— Exercise description —
Rewrite the material starting at the line that has "Task: Click the 20 kg baggage allowance icon" and ending after the line that has "Action: coord(266,351)". Replace "baggage allowance" with "luggage allowance", change nothing else, and leave the pictures out.

— Exercise input —
::::::::::

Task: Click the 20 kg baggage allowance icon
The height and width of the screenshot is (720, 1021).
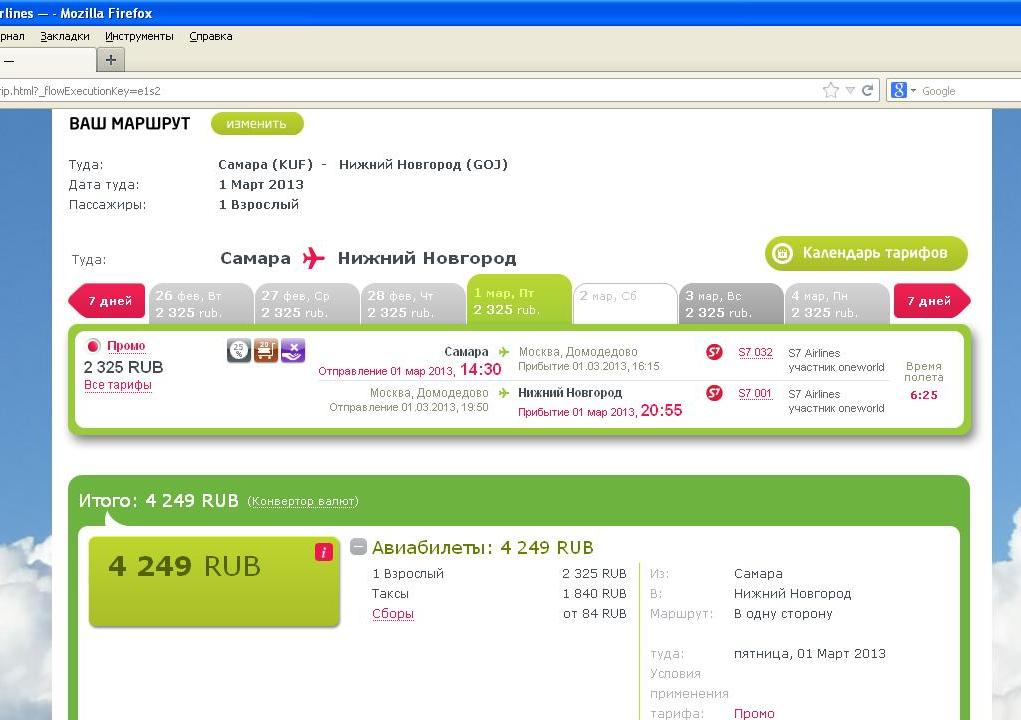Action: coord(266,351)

::::::::::

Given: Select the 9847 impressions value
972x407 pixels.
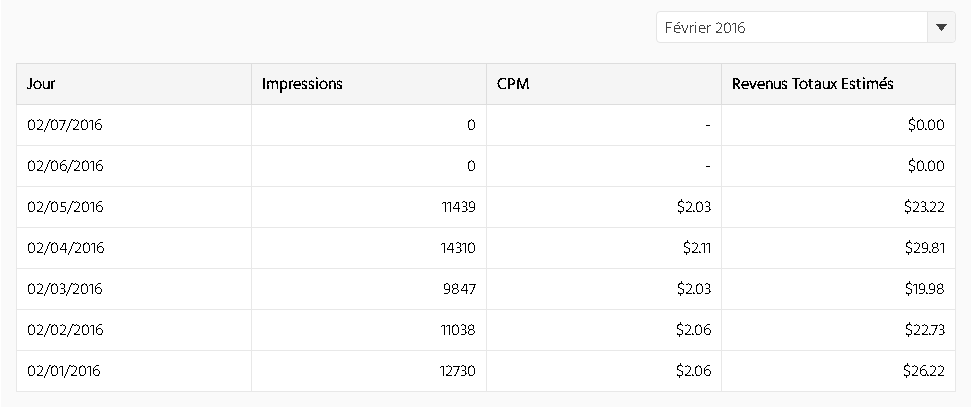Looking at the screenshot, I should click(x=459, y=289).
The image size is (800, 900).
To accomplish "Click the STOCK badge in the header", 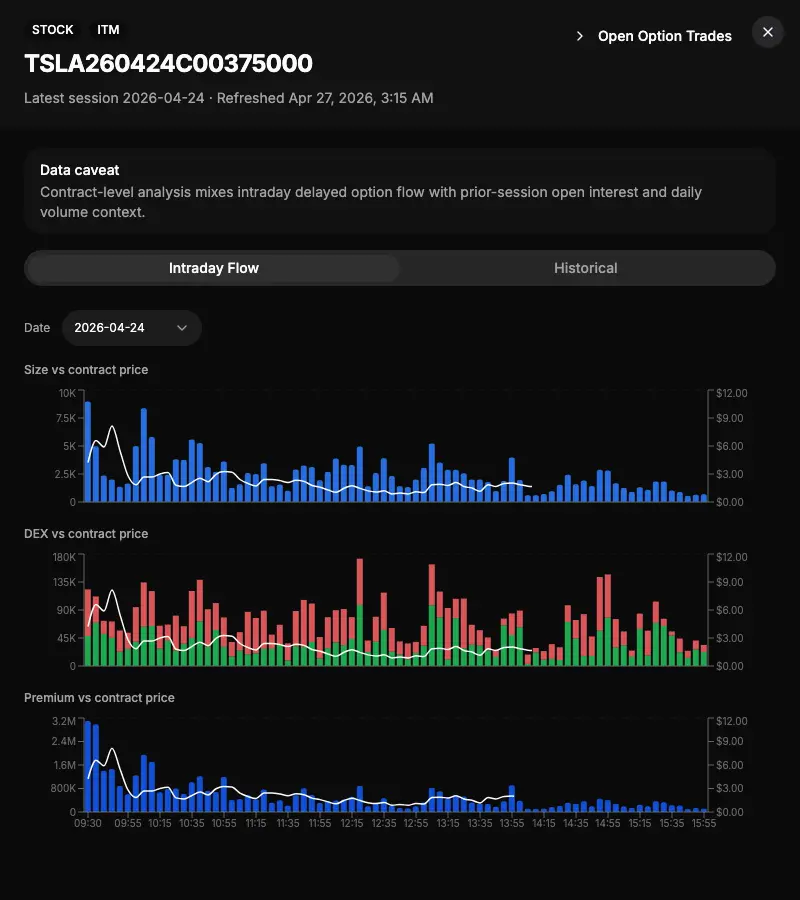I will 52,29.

::::::::::

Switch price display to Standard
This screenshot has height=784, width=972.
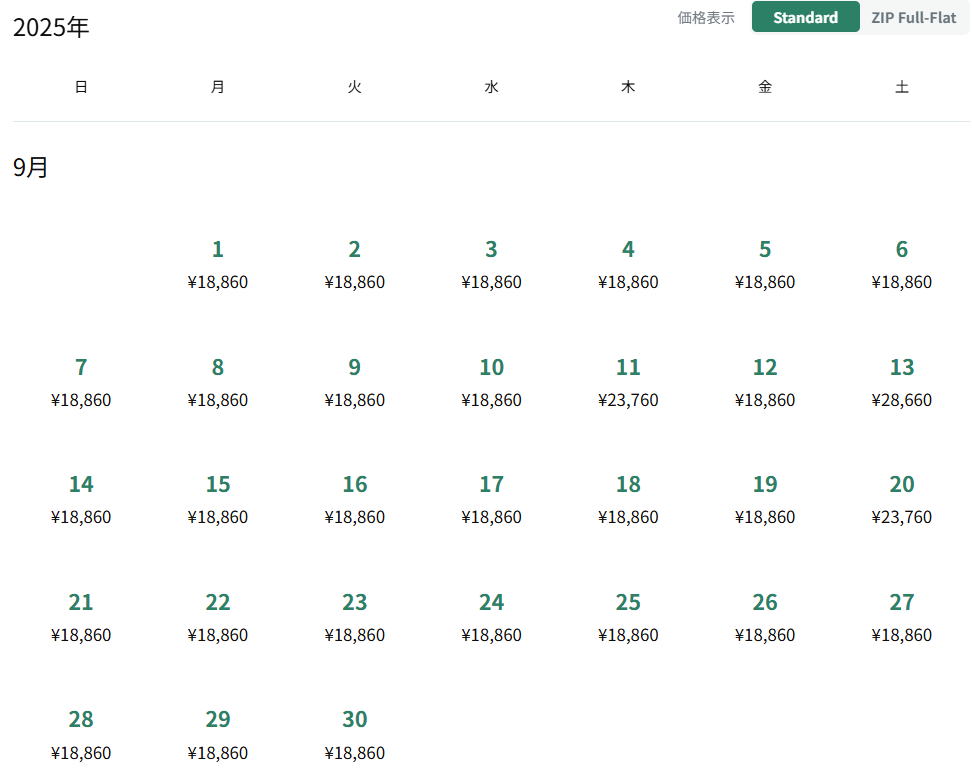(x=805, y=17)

::::::::::

— Exercise output —
Task: Click the 20 kg luggage allowance icon
The height and width of the screenshot is (720, 1021).
Action: coord(266,351)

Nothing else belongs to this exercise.